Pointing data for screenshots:
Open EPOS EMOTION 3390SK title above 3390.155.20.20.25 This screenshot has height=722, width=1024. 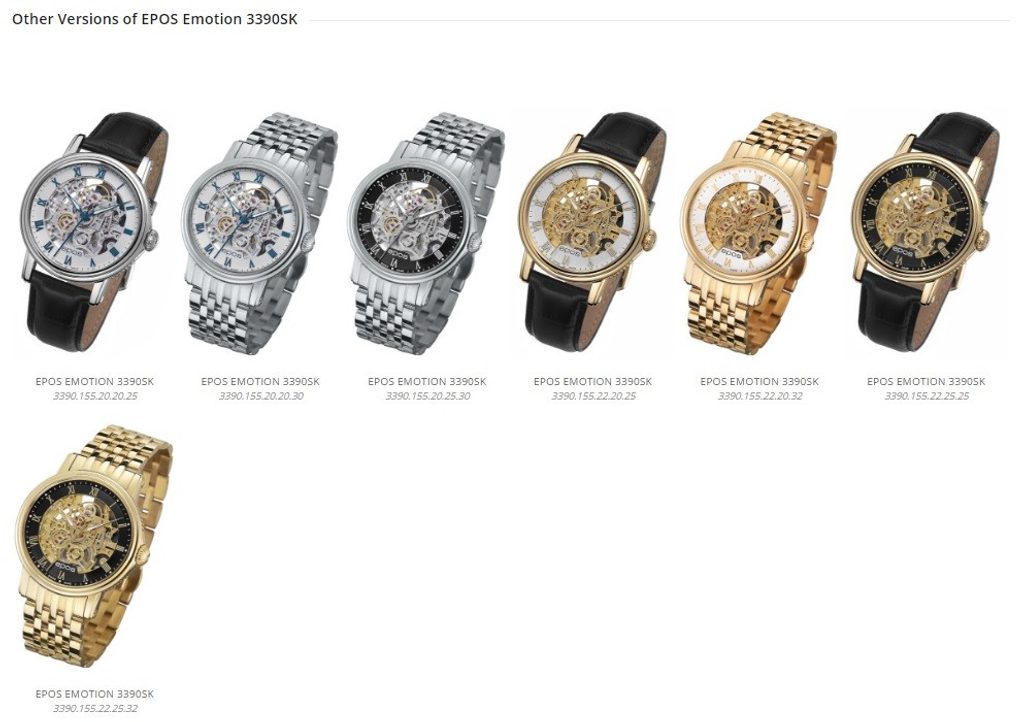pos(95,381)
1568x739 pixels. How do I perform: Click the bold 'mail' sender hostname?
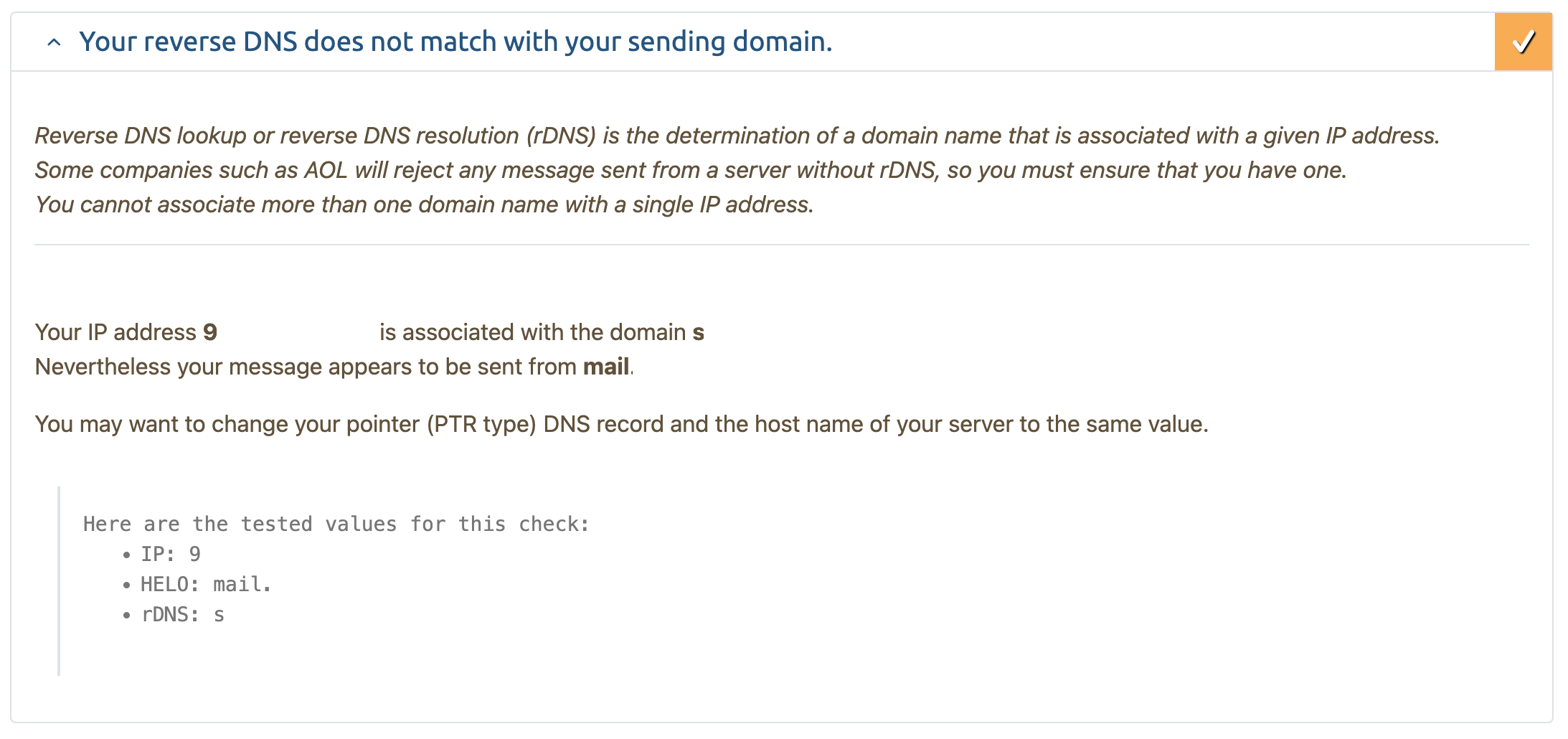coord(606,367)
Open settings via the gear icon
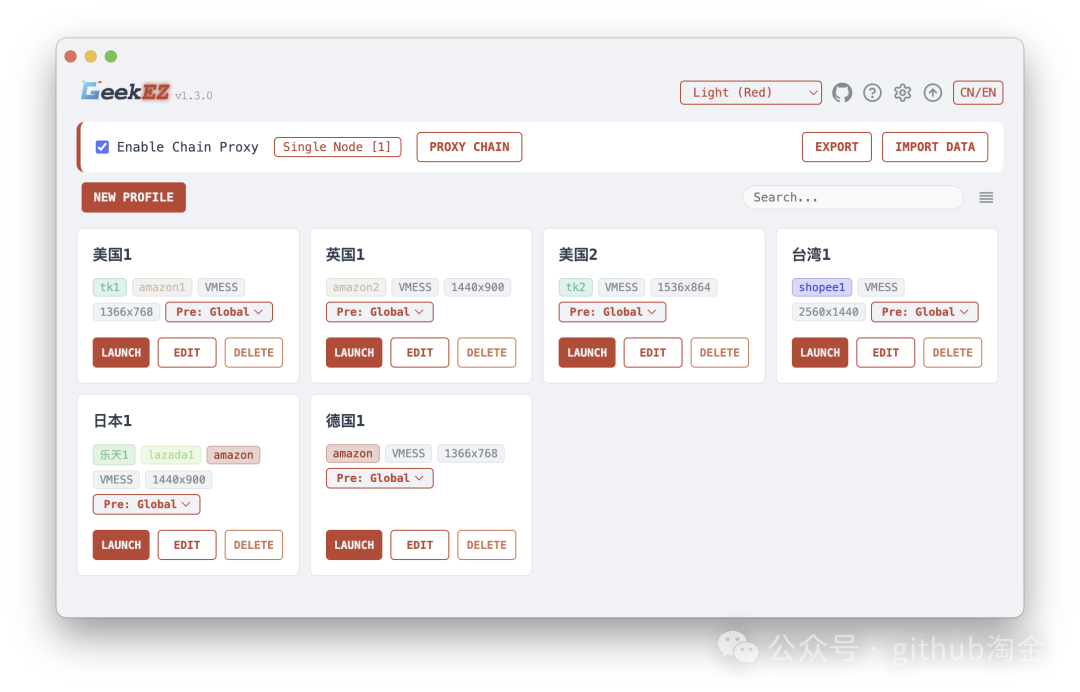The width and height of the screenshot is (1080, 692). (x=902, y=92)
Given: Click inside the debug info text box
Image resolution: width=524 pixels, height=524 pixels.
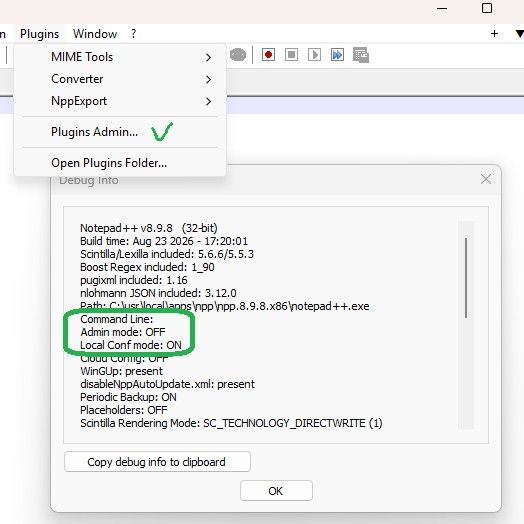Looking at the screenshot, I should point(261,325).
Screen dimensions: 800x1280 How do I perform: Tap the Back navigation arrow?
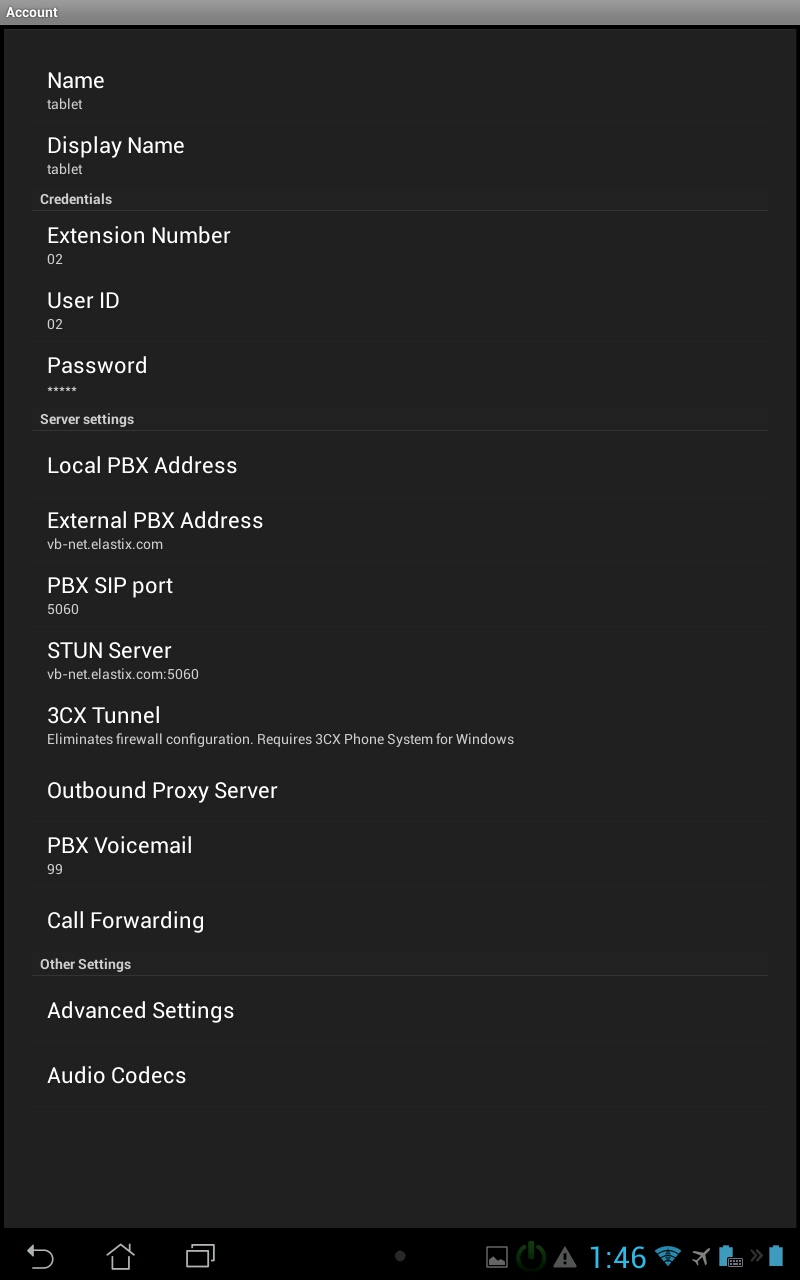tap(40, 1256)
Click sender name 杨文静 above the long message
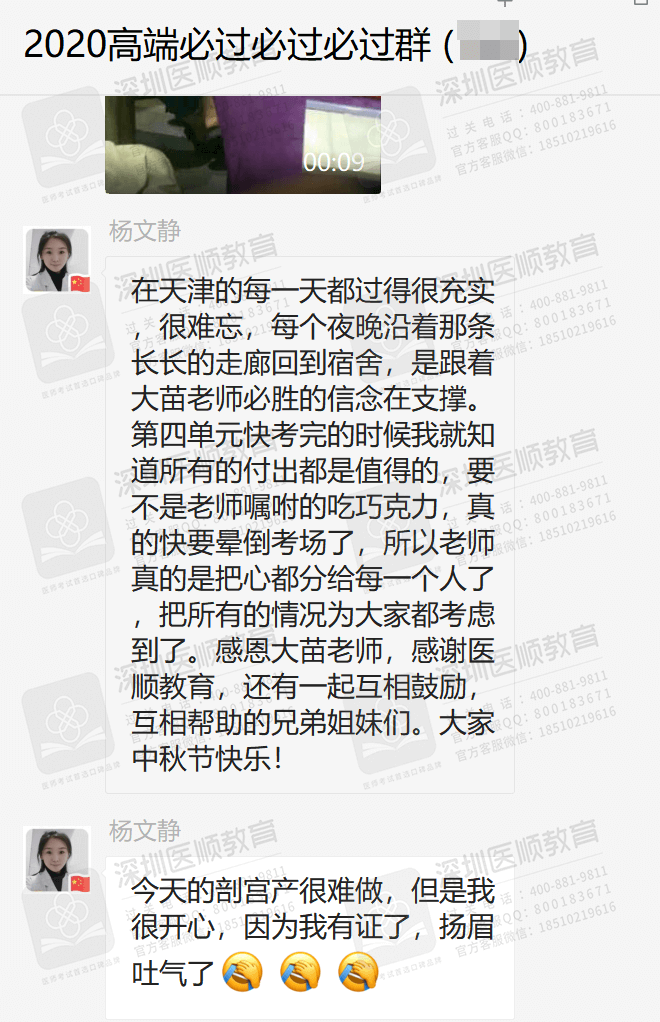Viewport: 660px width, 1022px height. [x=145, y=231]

> GOAL
Arrange the data as a Markdown table with columns "No." and "Text", starting with the line with "Screen dimensions: 800x1280" and going on through the end of the data. Give each line its own row, skip blank lines, and leave the pictures out.

> EXERCISE ANSWER
| No. | Text |
|---|---|
| 1 | Screen dimensions: 800x1280 How do I perform: Tap the Back navigation arrow? |
| 2 | tap(40, 1256) |
| 3 | Click sender name 杨文静 above the long message |
| 4 | Viewport: 660px width, 1022px height. [x=145, y=231] |